- [What you should do]
Copy, from the listing, every line in which the string "agent" is present.

*** Opening Available records ***

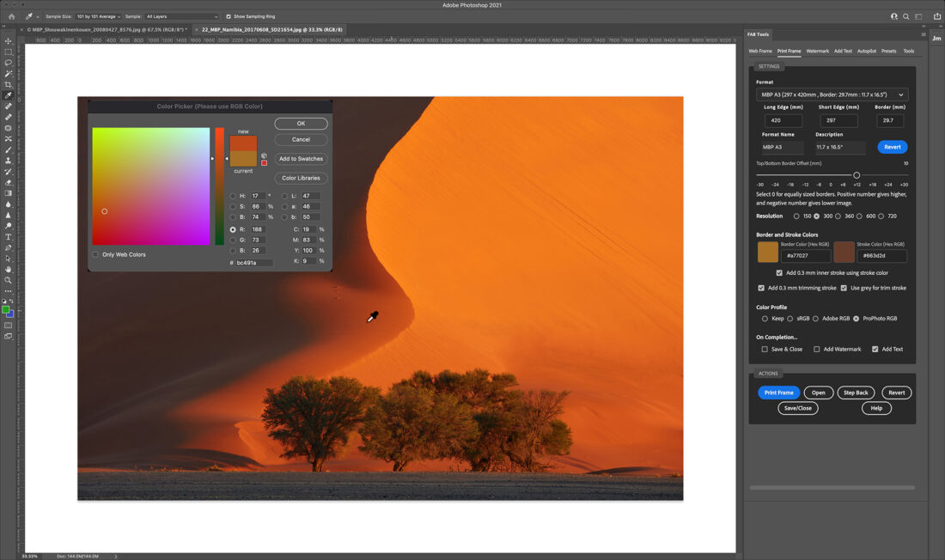Screen dimensions: 945x560
Task: Open the Sample All Layers dropdown
Action: pyautogui.click(x=182, y=16)
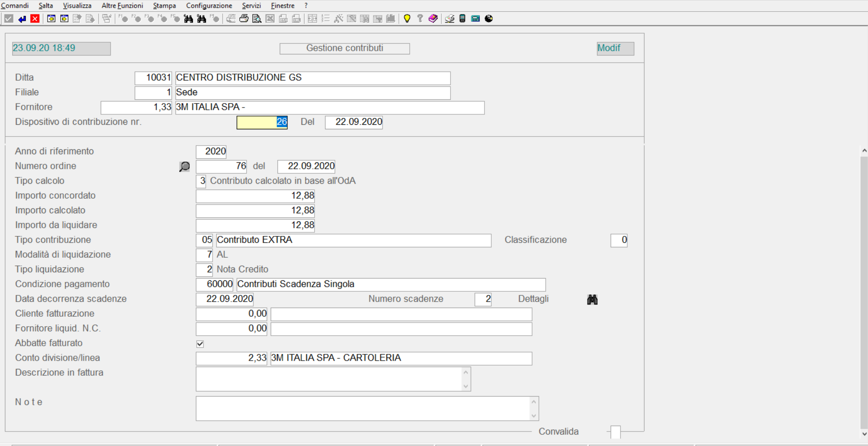This screenshot has width=868, height=446.
Task: Uncheck the Abbatte fatturato checkbox
Action: tap(200, 344)
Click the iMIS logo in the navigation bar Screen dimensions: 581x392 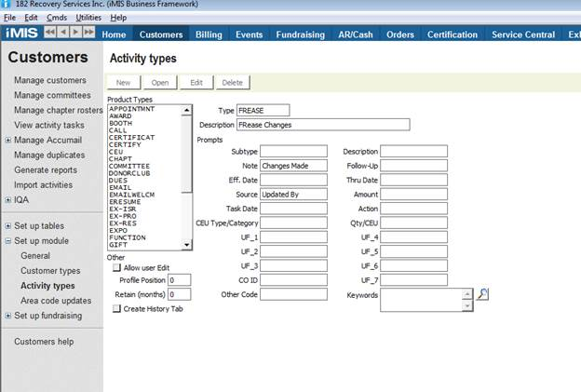[x=20, y=34]
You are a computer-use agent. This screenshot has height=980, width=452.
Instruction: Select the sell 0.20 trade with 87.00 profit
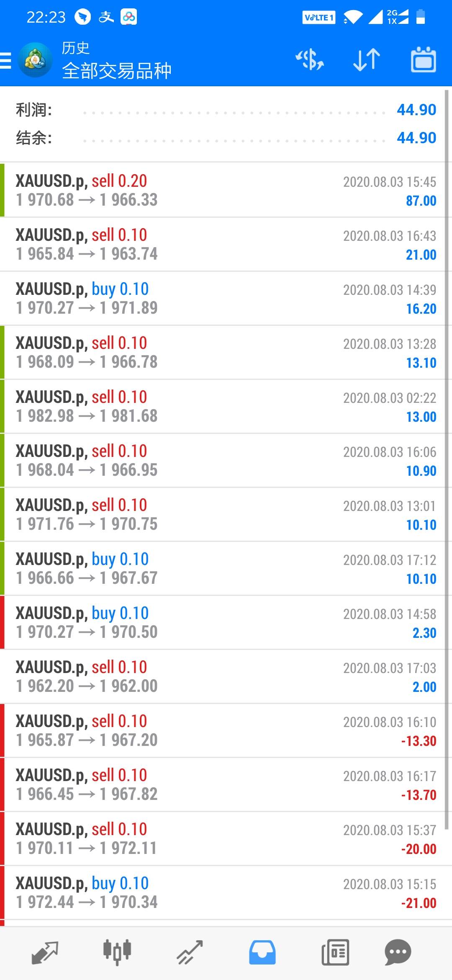click(226, 190)
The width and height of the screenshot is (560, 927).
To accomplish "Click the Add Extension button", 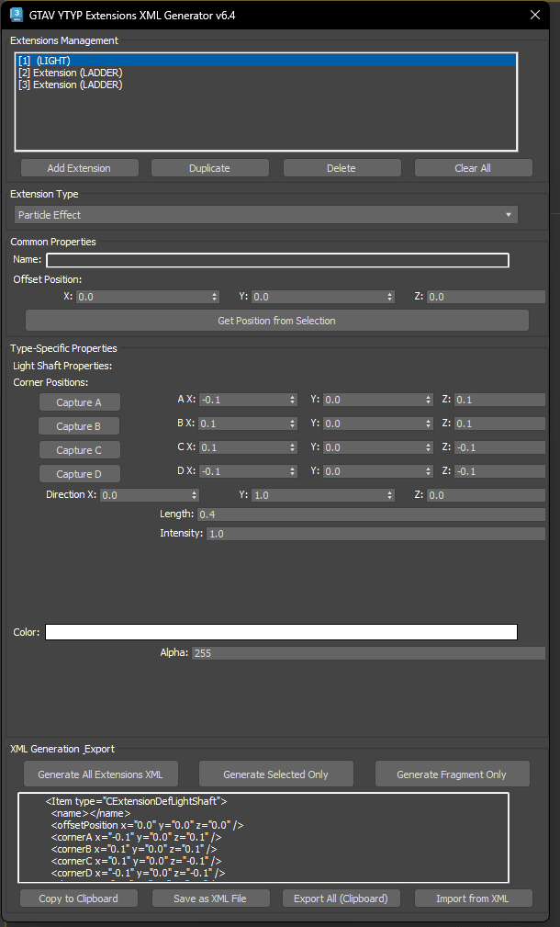I will (x=79, y=168).
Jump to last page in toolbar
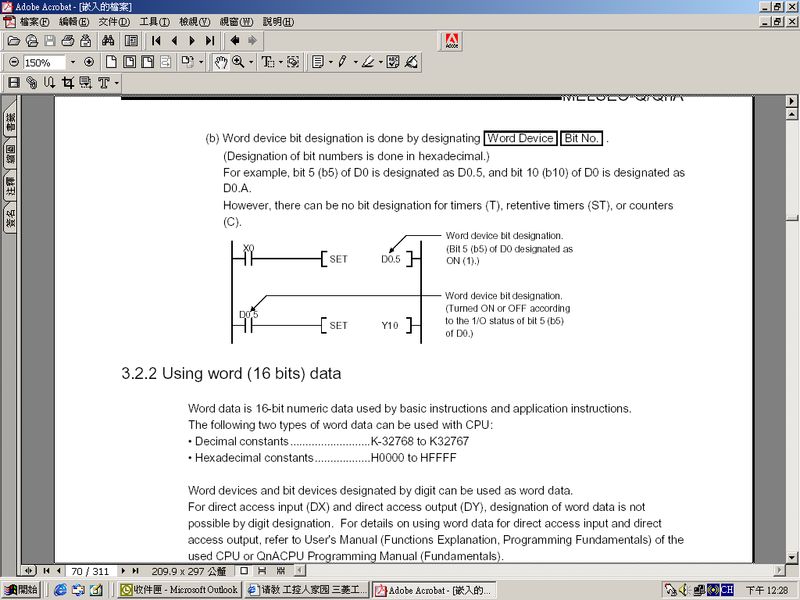 [210, 41]
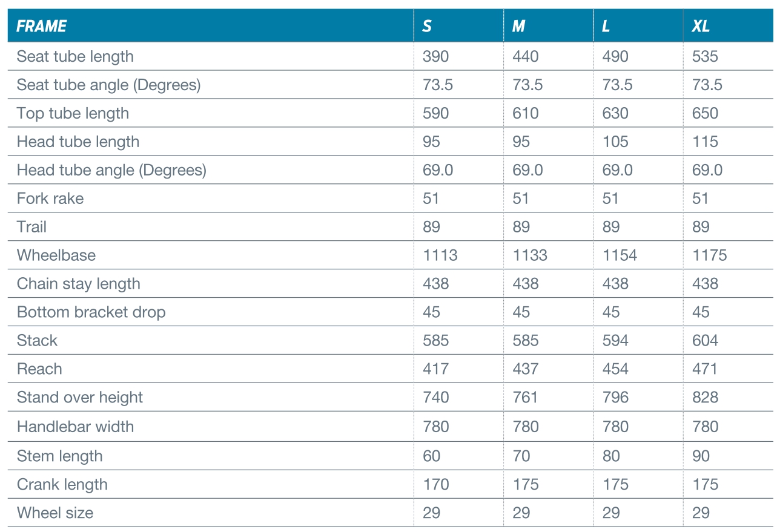Image resolution: width=777 pixels, height=532 pixels.
Task: Select the Bottom bracket drop row label
Action: 91,312
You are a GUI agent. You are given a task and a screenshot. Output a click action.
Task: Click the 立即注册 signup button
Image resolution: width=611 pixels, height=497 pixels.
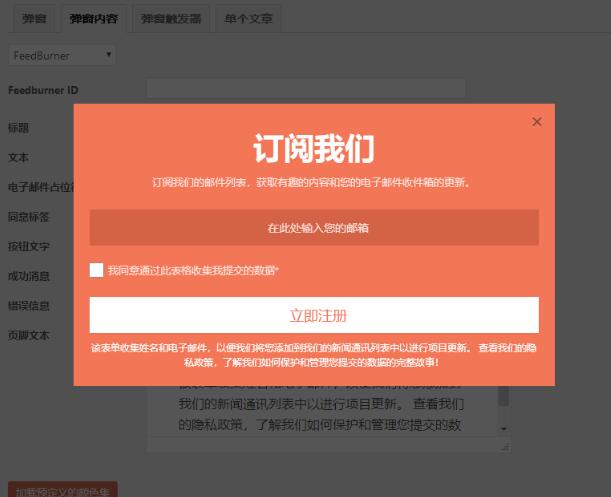(x=314, y=315)
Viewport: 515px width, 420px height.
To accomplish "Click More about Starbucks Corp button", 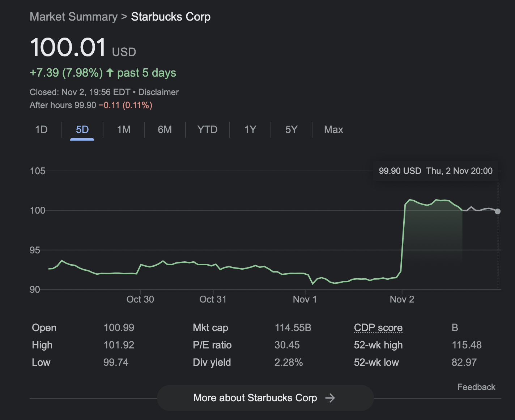I will 255,398.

*** Closing Available records ***

- [Task output]
You are a computer-use agent. This screenshot has height=980, width=452.
You are a GUI agent. You are given a task and a screenshot. Output a click action.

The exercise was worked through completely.